** Given exercise **
Rewrite the listing below, changing every "Viewport" to "Screen size" and keeping everything else the same.

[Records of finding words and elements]
━━━━━━━━━━━━━━━━━━━━━━━━━━━━━━
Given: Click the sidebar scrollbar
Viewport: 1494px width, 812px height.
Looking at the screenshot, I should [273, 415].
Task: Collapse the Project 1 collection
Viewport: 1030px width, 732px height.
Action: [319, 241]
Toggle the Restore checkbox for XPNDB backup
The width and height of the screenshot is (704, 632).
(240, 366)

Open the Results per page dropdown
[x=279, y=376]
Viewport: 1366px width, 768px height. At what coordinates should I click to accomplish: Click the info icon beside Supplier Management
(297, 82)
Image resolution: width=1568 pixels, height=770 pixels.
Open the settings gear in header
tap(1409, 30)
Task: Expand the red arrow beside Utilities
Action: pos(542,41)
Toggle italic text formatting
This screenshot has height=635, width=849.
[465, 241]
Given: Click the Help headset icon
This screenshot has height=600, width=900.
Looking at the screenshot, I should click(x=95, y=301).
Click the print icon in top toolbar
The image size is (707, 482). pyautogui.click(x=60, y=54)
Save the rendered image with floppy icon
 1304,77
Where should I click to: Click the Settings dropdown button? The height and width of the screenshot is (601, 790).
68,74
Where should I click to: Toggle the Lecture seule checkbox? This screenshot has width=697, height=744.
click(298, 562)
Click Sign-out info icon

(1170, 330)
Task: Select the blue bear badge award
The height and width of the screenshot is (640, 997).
━━━━━━━━━━━━━━━━━━━━━━━━━━━━━━
** Task solution **
Given: Click the sidebar scrollbar
Screen size: 1494px width, 812px height.
Looking at the screenshot, I should [273, 415].
Task: Collapse the Project 1 collection
Screen size: 1030px width, 732px height.
Action: [319, 241]
Toggle the Restore checkbox for XPNDB backup
The width and height of the screenshot is (704, 632).
(240, 366)

Open the Results per page dropdown
[x=279, y=376]
Screen size: 1366px width, 768px height. At what coordinates should I click to accomplish: Click the info icon beside Supplier Management
(297, 82)
Image resolution: width=1568 pixels, height=770 pixels.
Open the settings gear in header
tap(1409, 30)
Task: Expand the red arrow beside Utilities
Action: pos(542,41)
Toggle italic text formatting
This screenshot has height=635, width=849.
[465, 241]
Given: Click the Help headset icon
This screenshot has height=600, width=900.
Looking at the screenshot, I should click(x=95, y=301).
Click the print icon in top toolbar
The image size is (707, 482). pyautogui.click(x=60, y=54)
Save the rendered image with floppy icon
 1304,77
Where should I click to: Click the Settings dropdown button? The height and width of the screenshot is (601, 790).
68,74
Where should I click to: Toggle the Lecture seule checkbox? This screenshot has width=697, height=744.
click(298, 562)
Click Sign-out info icon

(1170, 330)
Task: Select the blue bear badge award
The height and width of the screenshot is (640, 997).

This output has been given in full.